Stalenboeken en staalkaarten met applicaties, collages wisselend van thema, in gemengde verftechnieken, divers van vorm en formaat, gemaakt met gewoon gebruikstextiel dat steeds spannend en interessant blijkt. Dat alles geaccentueerd door sterk grafische elementen met als schriftuur leesbare en onleesbare regels, onverklaarbare tekens en geheime krabbels. Daarbij tellen de kleinste details en iedere subtiele nuance van stof, kleur, vleug en ritme.
De volgorde van de pagina’s wil eerder dwingen tot eigen reflectie en herkenning dan dat ze een opgelegd, pasklaar verhaal laat zien.

Voor mij is werken met textiel de spil van mijn bestaan, met probeersels en fouten, maar evenzeer bepaald door passen en meten, traditie en patronen. Ontwerpen naast gelukkig toeval.Trial and error. Emoties vorm geven. Geen perfekte plaatjes. Textiel op andere manieren bekijken.

Het is de weerslag van een leven lang onuitputtelijke plezier in de wereld van textiel. Lappen en staaltjes, weefsels en vlechtsels, garens, band en linten, katoen, linnen en wol, tijk, flanel en corduroy, damast, brocaat en zijde, vlieseline, viscose en bont, fluweel, kant en tule. Een nooit eindigende ontdekkingsreis. Working on a dream.

 

Fragment uit de inleiding van Maarten Beks bij een expositie in het Sisu ontwerpcentrum in Nijmegen (1976).

En dan nu textiel. Wat Wasser betekent weet iedereen, hier konden nomen en omen het nauwelijks beter met elkaar treffen. Of anders gezegd, zelden heeft een vrouw een  echtgenoot met treffender naam opgespoord.  Een naam die het programma en de toonaard van haar hele oeuvre in één woord weet samen te vatten. Geëmancipeerde vrouwen hebben iets tegen het annexeren van de naam van hun man, tegen het prijs geven van hun eigen identiteit als uitdrukking van genegenheid en verbondenheid, maar in dit geval heeft de naam van de man het karakter van een geschenk, van een vrijwillig gekozen pseudoniem. Toen zij hem ontmoette, herinnerde zij zich eindelijk haar echte namen.

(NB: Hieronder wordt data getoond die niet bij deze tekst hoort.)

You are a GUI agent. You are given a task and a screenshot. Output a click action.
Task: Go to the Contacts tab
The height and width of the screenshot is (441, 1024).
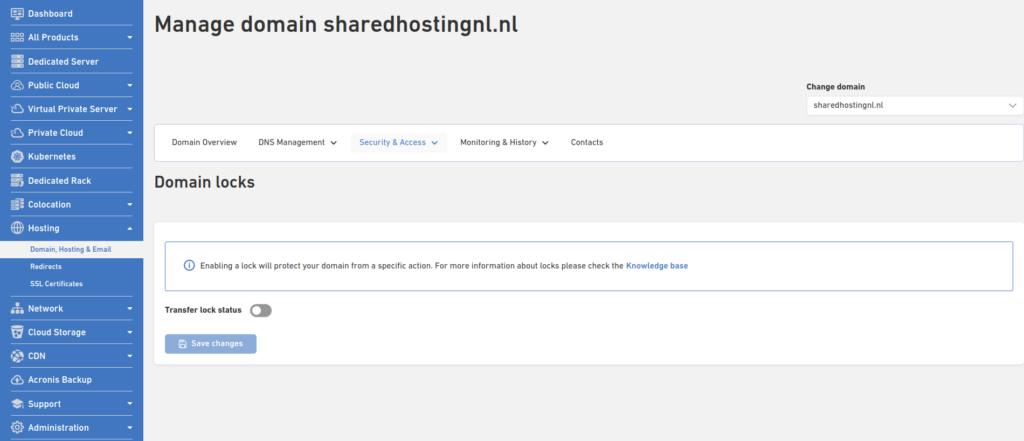(x=587, y=142)
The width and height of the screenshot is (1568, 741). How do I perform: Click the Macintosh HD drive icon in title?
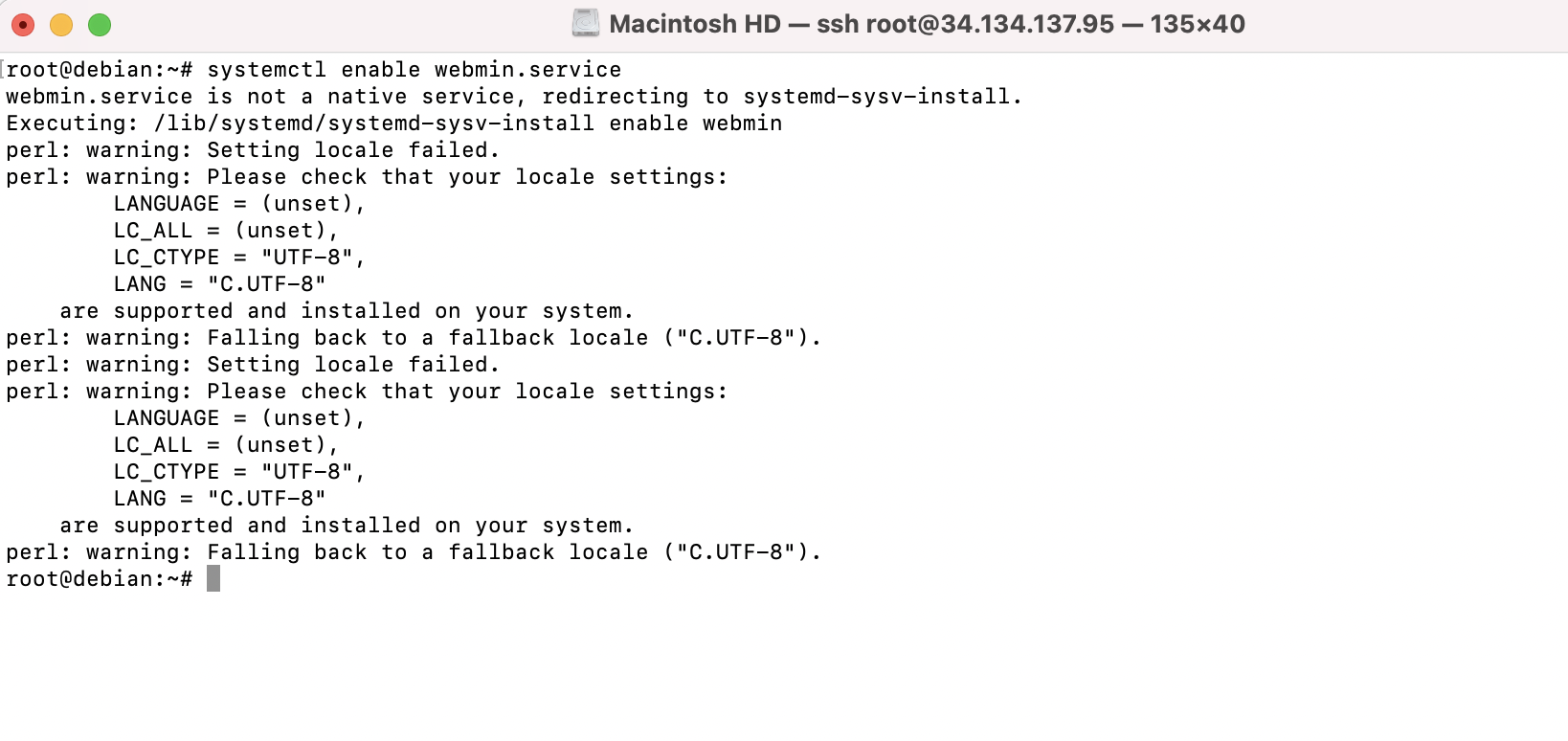coord(585,23)
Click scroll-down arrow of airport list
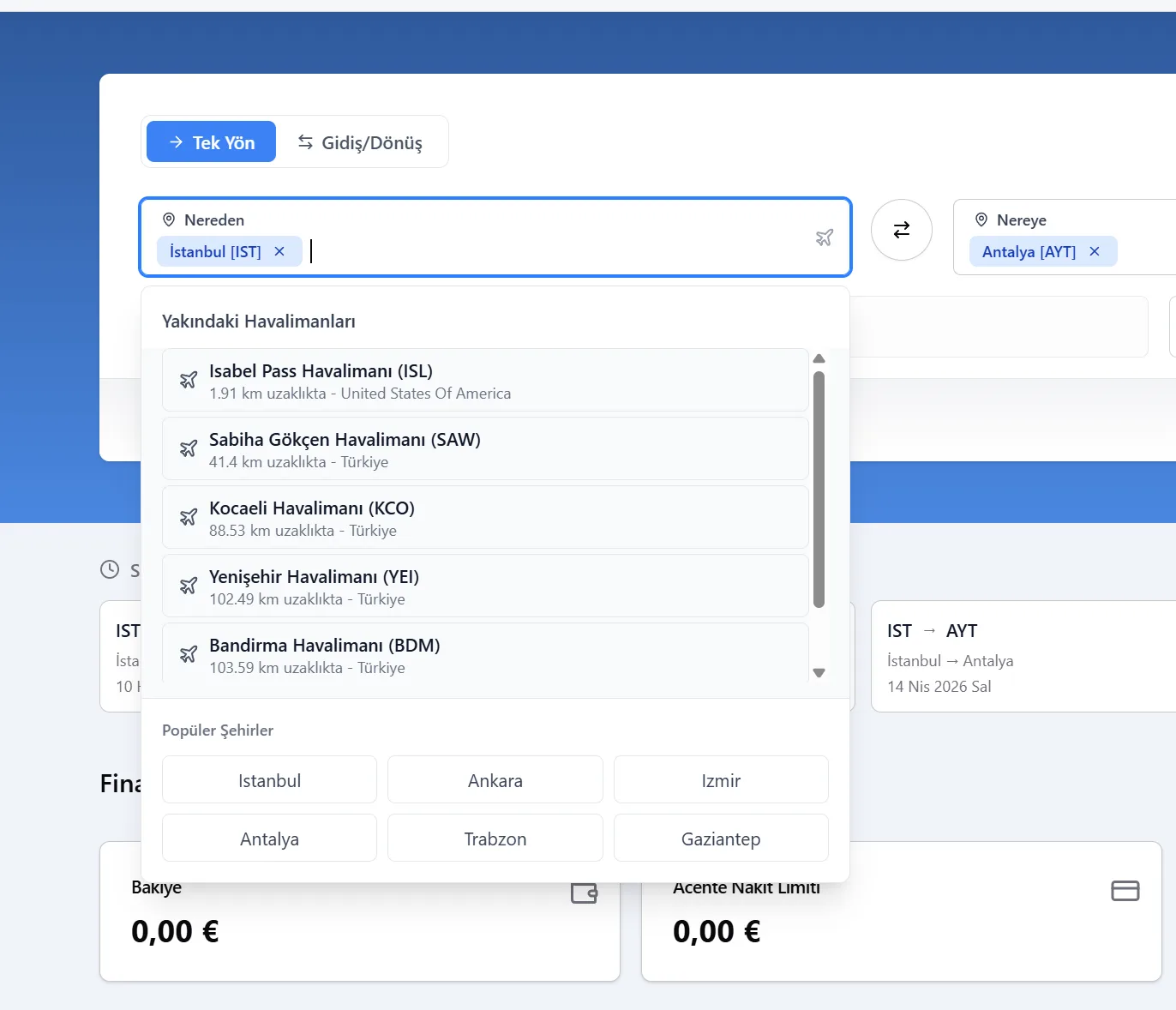 click(819, 673)
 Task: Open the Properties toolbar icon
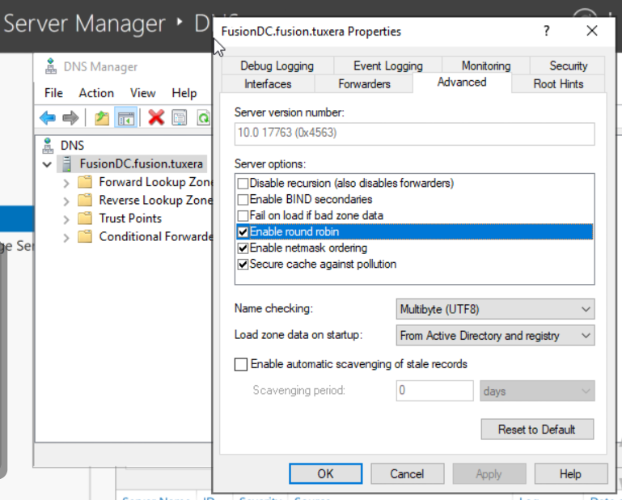(179, 118)
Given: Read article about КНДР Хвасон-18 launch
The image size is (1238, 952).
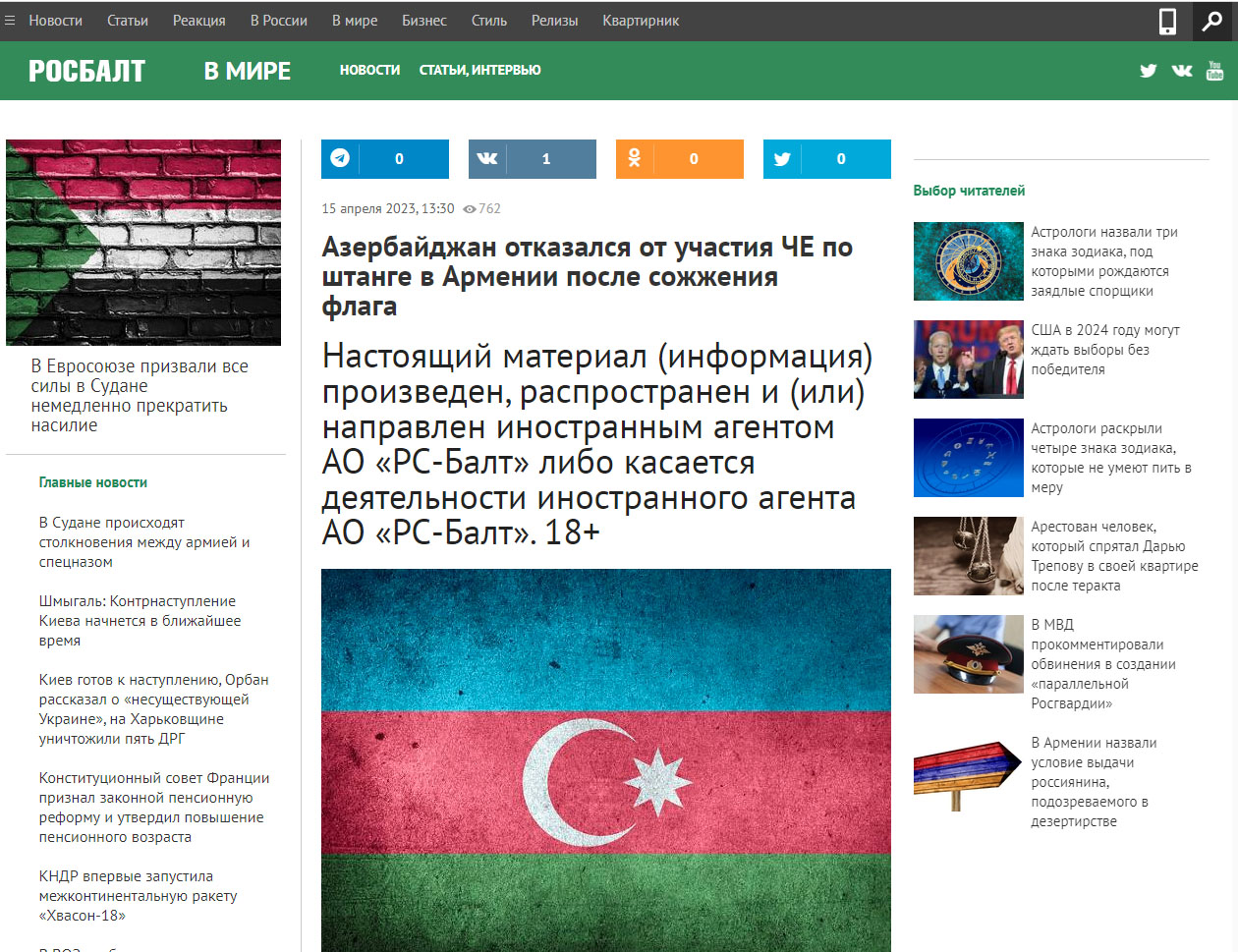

Woosje Wasser, een naam met een alliteratie én met een landschappelijke verwijzing die er niet om liegt, vooral als men weet dat deze kunstenares om geheimzinnige, maar nu hier opgehelderde redenen, in de Ooij is gaan wonen. Immers, Ooi betekent volgens het woordenboek waterland, pays d'eau, een en al H2Ooi.

Ik geloof niet onmiddellijk in esoterische verbanden, maar voor dit geval ga ik door de knieën: wie deze wandkleden bekijkt en zich realiseert dat ze zijn gemaakt door Woosje Wasser uit Wasserland, die wellicht stamt uit een geslacht van dijkmeesters en schouten, gelooft niet meer zo erg in de toevalligheid van het toeval. Dit is gewoon een staat van genade, tekenen aan de wand.

Constateer dat de landschappelijke, ijle waarheden die in haar werk worden uitgemeten én ingedampt voor tachtig procent uit water en voor honderd procent uit Wasser bestaan.

Eigenlijk is hiermee alles gezegd. Het oorspronkelijk, aangeboren landschap van de ziel krijgt een plaats in de werkelijkheid. Ieder gezien of gedroomd landschap vindt hier zijn vorm in textiel, geschilderd met lapjes, beschreven met garens.